Authors

  1. Kalra, Sanjay MD, FRCP
  2. Roitman, Jeffrey L. EdD

Article Content

Magadle R, McConnell AK, Beckerman M, Weiner P

 

Respir Med. 2007;doi:10.1016/j.rmed.2007.01.010 (e-publication).

 

Summary

Most pulmonary rehabilitation (PR) programs do not currently incorporate IMT in their PR programs for COPD patients.

 

The aim of the present study was to assess the influence of adding IMT to the patients already involved in a rehabilitation program.

 

Thirty-four patients with significant COPD were recruited for the study.
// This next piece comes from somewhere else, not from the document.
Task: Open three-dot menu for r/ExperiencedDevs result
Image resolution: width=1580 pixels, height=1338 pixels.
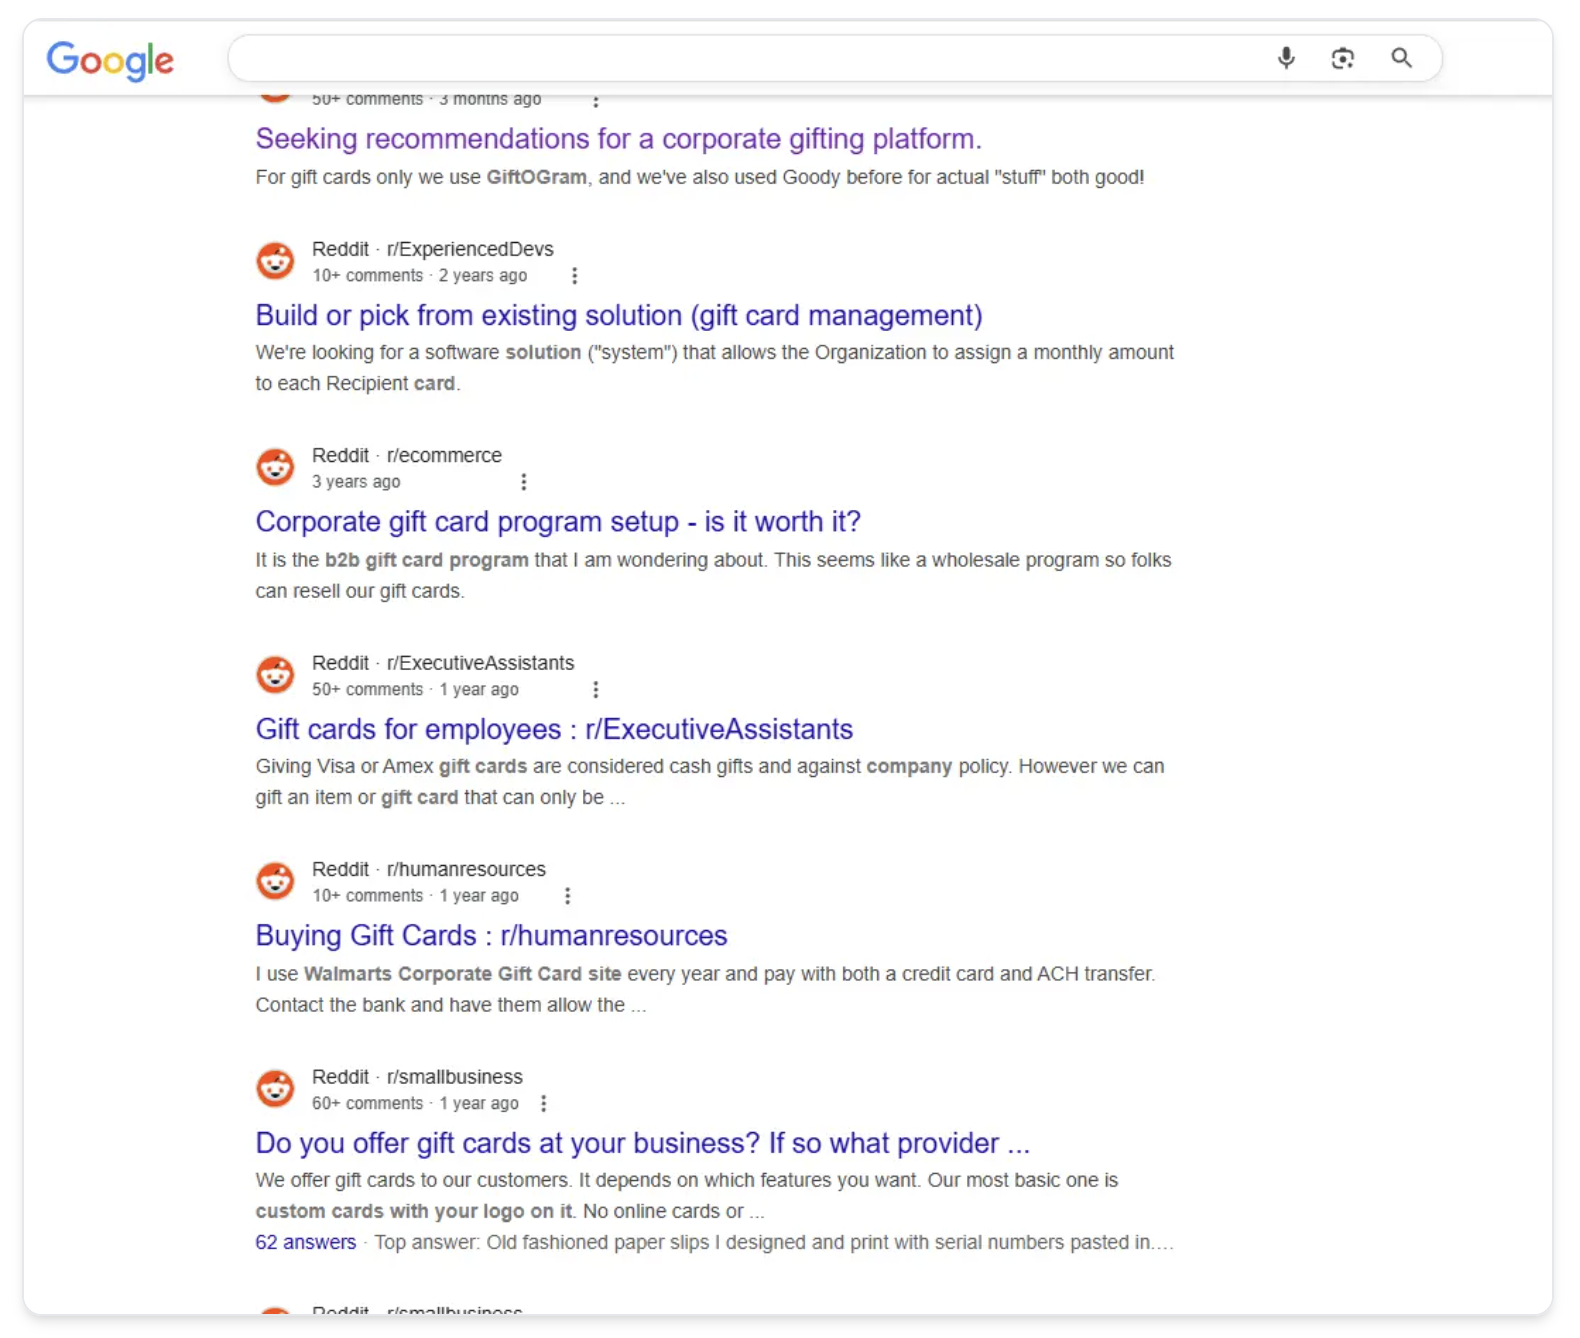Action: coord(575,274)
All patients participated in a general exercise reconditioning (GER) program for 12weeks. The patients were then randomized to receive IMT or sham IMT, in addition to GER for the next 6 months.

 

Following three months of GER training, there was a significant increase in the 6-min walk test (6MWT) (from mean +/- SEM 254 +/- 38 to 322 +/- 42 m, p < 0.01) and small but non-significant in the perception of dyspnea (POD) and in the St. George Respiratory Questionnaire score (SGRQ). Following the addition of IMT to the GER program, there was a significant increase in the PImax in the GER + IMT group (from 66 +/- 4.7 to 78 +/- 4.5 cm H2O, p < 0.01). This was accompanied by a significant improvement in the POD and a further significant improvement in the SGRQ score. IMT provides additional benefits to patients undergoing PR program and is worthwhile even in patients who have already undergone a GER program.

 

Editor's Comment.

Despite several studies supporting the use of IMT in PR, it seems that few programs actually incorporate this into practice. This study shows that IMT adds to the benefits already accrued from the exercise component of PR in the PImax, dyspnea perception, and St. George Respiratory Questionnaire score, but not in the 6-minute walk test. The authors' contention that the exercise program had already provided the maximum possible improvement in the 6-minute walk test is difficult to substantiate, and the alternate explanation may well be the small number of patients (already small at 34 to begin with, and with 3 dropouts at the exercise training stage and a further 4 in the IMT phase), which might have rendered a small but true increase difficult to identify (type 2 error). Pulmonary rehabilitation should include the IMT component before it can truly be called comprehensive.